##### Data extracts #####

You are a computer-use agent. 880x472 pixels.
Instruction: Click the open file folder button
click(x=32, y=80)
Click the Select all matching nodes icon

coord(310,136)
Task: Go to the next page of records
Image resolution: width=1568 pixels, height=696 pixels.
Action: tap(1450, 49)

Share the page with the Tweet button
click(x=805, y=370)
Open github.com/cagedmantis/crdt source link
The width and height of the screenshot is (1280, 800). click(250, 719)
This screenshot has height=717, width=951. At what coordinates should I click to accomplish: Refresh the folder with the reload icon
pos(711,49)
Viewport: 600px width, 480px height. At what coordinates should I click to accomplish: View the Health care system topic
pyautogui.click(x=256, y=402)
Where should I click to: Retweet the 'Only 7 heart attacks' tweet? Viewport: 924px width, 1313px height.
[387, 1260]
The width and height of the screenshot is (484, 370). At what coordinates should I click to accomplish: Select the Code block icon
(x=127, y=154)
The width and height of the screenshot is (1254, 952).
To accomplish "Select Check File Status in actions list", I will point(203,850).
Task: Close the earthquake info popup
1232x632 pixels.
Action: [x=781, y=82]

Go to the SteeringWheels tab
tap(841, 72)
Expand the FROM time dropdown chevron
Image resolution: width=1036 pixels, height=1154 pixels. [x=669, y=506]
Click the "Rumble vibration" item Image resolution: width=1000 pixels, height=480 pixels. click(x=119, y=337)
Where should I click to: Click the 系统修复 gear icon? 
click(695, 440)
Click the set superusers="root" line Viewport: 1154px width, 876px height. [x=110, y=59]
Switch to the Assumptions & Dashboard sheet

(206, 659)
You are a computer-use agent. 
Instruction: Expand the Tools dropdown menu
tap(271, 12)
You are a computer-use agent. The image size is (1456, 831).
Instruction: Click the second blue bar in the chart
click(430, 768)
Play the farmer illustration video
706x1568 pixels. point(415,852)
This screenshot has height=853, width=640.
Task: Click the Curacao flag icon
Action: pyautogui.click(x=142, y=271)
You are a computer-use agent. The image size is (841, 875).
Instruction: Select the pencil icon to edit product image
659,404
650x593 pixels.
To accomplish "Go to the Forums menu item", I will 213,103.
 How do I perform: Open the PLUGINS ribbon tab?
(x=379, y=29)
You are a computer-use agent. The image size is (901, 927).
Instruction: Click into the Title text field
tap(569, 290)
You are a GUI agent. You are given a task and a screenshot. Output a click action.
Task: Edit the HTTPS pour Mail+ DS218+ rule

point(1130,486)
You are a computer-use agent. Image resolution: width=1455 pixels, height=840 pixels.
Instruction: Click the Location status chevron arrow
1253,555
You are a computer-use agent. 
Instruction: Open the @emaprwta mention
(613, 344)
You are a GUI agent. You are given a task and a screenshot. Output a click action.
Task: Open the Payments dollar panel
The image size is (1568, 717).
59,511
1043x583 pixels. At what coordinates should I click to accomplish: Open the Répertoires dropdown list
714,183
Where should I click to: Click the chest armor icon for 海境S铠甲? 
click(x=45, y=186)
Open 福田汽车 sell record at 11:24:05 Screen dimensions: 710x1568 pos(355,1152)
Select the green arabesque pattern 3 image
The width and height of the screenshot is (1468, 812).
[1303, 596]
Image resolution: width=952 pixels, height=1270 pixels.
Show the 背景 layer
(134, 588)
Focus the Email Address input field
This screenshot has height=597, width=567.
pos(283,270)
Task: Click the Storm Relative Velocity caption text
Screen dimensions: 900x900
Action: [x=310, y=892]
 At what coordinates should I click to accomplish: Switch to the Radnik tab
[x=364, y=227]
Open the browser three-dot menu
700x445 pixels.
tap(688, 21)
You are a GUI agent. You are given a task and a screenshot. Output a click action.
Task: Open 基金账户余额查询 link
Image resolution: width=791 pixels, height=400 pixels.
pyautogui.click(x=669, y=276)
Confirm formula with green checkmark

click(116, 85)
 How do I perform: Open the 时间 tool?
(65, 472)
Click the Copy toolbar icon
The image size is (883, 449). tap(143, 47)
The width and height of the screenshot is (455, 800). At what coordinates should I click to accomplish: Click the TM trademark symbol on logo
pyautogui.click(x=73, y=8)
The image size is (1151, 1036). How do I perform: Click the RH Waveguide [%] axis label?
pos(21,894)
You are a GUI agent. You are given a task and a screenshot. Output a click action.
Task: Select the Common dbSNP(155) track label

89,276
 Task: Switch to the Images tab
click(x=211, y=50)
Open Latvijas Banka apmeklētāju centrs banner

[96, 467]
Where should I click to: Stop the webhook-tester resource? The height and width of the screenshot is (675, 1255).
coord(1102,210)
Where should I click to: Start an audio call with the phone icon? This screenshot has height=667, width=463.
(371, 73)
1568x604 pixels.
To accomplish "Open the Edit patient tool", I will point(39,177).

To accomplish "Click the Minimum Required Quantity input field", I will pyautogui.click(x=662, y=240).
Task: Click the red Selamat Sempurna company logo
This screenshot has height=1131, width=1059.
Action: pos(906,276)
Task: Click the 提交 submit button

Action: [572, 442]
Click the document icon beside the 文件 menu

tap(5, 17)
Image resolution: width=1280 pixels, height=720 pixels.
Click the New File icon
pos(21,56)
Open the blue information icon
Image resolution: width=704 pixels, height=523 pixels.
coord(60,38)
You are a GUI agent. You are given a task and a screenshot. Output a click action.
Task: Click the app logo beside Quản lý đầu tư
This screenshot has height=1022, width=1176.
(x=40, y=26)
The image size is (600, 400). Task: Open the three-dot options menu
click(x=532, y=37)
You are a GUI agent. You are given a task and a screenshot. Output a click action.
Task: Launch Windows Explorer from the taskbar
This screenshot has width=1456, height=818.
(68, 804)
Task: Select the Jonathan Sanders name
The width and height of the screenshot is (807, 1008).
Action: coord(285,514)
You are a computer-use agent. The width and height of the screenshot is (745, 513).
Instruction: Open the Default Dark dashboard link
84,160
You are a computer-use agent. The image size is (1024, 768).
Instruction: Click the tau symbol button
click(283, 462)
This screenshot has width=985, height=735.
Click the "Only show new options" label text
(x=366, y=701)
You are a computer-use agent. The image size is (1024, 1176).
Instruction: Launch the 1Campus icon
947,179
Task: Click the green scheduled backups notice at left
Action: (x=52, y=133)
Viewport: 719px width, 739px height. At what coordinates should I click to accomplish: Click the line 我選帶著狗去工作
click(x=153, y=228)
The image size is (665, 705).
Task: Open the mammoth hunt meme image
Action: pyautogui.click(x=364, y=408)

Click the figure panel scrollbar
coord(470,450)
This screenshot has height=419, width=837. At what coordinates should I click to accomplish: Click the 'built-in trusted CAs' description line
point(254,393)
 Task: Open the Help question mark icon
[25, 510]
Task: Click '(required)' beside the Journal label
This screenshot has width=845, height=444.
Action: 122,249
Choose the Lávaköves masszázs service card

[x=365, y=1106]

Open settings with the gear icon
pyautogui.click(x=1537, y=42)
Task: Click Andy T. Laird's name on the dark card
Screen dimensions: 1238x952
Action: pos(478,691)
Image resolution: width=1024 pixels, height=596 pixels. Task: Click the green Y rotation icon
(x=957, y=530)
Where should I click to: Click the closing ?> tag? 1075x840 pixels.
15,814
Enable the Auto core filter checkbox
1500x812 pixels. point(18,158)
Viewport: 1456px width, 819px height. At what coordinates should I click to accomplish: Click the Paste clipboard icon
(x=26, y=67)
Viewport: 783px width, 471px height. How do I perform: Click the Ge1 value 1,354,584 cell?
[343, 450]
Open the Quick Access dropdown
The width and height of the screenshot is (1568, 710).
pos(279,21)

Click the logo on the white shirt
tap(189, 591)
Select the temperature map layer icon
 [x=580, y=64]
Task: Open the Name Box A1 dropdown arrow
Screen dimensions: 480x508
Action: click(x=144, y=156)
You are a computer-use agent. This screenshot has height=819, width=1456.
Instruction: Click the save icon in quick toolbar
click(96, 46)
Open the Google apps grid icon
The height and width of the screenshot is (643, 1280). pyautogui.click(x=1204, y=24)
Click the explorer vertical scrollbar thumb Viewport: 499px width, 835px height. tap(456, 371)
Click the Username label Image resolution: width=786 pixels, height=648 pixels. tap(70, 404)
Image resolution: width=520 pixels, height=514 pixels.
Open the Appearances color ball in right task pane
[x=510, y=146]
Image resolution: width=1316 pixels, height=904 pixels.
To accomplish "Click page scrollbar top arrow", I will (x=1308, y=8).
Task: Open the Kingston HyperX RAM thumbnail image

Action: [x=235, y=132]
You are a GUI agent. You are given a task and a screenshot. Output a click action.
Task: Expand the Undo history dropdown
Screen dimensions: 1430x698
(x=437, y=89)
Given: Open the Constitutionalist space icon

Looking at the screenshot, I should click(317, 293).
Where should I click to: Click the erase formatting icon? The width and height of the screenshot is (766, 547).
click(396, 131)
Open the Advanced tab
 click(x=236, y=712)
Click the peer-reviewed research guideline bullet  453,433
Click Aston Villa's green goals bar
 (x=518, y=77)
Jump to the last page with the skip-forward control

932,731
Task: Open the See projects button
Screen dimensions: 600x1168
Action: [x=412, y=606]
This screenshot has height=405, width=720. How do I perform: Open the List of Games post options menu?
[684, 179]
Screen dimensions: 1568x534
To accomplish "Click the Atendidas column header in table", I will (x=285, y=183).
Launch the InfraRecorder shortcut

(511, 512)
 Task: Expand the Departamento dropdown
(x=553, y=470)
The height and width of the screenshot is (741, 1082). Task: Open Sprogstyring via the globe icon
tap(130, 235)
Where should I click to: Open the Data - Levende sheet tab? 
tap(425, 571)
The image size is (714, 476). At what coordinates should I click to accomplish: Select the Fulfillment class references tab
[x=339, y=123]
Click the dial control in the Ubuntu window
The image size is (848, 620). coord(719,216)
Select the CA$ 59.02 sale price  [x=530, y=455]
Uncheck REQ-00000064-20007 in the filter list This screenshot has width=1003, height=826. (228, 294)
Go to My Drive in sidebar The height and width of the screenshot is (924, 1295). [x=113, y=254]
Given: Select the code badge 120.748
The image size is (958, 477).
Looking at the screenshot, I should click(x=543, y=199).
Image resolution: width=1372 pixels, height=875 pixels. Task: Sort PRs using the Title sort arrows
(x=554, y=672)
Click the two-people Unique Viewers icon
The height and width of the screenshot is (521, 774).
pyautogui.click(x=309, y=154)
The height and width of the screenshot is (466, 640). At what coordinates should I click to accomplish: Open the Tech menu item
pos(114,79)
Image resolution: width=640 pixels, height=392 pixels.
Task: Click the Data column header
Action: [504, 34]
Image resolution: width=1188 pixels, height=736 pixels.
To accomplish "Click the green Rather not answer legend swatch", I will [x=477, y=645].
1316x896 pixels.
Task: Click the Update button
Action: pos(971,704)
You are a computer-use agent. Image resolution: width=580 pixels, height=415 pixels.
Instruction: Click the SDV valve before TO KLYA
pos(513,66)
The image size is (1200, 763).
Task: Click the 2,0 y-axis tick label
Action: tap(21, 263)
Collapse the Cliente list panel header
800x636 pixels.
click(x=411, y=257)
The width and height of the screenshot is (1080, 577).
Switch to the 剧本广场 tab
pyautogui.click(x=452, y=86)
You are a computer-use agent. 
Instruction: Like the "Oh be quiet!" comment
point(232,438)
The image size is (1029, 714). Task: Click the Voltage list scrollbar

#####

Exercise requirements: Retype exactly the lines of the data above that fall between the line with "Task: Switch to the Images tab" and the line with "Task: Click the app", inclusive, and add nothing.

Exercise output:
 Task: Switch to the Images tab
click(x=211, y=50)
Open Latvijas Banka apmeklētāju centrs banner

[96, 467]
Where should I click to: Stop the webhook-tester resource? The height and width of the screenshot is (675, 1255).
coord(1102,210)
Where should I click to: Start an audio call with the phone icon? This screenshot has height=667, width=463.
(371, 73)
1568x604 pixels.
To accomplish "Open the Edit patient tool", I will point(39,177).

To accomplish "Click the Minimum Required Quantity input field", I will pyautogui.click(x=662, y=240).
Task: Click the red Selamat Sempurna company logo
This screenshot has height=1131, width=1059.
Action: pos(906,276)
Task: Click the 提交 submit button

Action: [572, 442]
Click the document icon beside the 文件 menu

tap(5, 17)
Image resolution: width=1280 pixels, height=720 pixels.
Click the New File icon
pos(21,56)
Open the blue information icon
Image resolution: width=704 pixels, height=523 pixels.
coord(60,38)
You are a GUI agent. You are given a task and a screenshot. Output a click action.
Task: Click the app logo beside Quản lý đầu tư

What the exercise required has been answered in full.